• _WORK TASK_:
Search the entries below for the word "will", then copy each line in which it is found.

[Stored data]
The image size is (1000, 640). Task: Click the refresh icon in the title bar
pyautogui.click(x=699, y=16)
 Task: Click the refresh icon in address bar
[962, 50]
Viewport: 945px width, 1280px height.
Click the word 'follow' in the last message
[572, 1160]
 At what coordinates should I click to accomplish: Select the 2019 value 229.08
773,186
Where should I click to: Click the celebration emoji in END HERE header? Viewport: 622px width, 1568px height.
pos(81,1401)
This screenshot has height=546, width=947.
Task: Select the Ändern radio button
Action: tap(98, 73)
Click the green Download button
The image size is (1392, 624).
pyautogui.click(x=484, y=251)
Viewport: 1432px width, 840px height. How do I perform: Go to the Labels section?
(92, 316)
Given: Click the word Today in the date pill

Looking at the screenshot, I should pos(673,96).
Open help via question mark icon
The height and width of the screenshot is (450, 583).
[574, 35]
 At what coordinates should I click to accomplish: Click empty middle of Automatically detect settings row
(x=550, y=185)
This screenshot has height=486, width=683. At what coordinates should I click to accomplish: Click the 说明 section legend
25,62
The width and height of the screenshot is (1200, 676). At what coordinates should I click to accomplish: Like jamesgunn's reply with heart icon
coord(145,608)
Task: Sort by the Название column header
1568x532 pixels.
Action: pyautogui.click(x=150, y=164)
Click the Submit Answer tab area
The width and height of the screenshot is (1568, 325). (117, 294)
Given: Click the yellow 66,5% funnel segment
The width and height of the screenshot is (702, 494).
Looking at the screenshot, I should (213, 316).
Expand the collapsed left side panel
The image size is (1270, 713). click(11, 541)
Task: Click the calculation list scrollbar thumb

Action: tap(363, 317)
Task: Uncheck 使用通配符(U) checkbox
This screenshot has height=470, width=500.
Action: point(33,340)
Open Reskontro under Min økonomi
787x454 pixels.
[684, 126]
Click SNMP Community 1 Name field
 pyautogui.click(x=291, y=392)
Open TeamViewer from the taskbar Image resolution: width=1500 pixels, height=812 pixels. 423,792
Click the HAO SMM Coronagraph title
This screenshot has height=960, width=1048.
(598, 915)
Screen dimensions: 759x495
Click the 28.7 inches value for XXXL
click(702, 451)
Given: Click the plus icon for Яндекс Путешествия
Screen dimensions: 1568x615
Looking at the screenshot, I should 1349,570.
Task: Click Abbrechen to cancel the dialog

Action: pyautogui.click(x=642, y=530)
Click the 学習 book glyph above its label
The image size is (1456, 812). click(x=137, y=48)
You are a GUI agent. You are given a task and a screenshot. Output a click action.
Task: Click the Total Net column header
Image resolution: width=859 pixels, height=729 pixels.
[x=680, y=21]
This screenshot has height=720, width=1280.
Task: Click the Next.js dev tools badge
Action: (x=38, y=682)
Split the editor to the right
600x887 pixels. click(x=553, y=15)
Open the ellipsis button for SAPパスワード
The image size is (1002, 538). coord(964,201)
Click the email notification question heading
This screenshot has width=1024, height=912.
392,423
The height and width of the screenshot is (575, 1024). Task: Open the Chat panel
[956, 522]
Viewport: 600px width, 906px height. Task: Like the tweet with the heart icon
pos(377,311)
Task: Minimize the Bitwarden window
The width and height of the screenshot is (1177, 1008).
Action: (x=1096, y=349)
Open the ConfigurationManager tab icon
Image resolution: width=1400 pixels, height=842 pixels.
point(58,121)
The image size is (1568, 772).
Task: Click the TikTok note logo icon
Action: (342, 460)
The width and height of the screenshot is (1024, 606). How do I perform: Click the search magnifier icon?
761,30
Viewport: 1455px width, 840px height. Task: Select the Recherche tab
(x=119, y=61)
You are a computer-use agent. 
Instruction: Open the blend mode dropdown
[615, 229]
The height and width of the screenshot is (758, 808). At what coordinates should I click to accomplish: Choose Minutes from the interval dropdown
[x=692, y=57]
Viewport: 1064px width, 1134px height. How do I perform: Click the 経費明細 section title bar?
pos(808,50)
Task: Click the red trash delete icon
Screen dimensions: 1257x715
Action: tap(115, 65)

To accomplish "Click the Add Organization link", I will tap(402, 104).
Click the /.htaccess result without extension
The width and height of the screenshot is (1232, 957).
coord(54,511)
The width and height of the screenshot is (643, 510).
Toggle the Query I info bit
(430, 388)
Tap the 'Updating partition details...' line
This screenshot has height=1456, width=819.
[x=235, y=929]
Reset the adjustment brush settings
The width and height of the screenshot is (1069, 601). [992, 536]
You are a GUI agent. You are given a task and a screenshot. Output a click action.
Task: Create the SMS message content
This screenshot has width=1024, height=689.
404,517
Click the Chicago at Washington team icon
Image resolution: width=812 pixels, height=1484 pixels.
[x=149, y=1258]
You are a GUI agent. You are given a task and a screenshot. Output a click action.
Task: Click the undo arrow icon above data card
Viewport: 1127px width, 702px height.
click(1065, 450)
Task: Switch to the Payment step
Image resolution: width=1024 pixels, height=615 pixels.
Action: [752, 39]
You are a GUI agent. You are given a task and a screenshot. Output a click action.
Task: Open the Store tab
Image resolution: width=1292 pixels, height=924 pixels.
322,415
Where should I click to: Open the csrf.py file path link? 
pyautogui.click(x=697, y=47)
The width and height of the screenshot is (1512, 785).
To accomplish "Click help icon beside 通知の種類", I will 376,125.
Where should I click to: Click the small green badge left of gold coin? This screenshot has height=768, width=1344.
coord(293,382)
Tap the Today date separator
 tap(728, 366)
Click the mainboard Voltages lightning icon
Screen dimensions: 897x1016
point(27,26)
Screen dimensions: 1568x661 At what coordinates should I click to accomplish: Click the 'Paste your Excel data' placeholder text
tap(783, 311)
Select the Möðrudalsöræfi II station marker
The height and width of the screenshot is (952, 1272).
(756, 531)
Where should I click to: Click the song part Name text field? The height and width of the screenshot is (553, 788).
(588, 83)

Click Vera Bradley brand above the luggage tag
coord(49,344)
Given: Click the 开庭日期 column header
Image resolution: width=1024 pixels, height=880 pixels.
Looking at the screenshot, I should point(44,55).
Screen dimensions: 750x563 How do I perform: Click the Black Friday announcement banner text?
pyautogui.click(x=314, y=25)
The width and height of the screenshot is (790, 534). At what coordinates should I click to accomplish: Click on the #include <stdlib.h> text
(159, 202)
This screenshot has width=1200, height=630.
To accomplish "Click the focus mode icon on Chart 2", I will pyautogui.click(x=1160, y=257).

• _EXERCISE SOLUTION_:
To accomplish "Click the Add Organization link", I will tap(402, 104).
To accomplish "Click help icon beside 通知の種類", I will 376,125.
To accomplish "Click the focus mode icon on Chart 2", I will pyautogui.click(x=1160, y=257).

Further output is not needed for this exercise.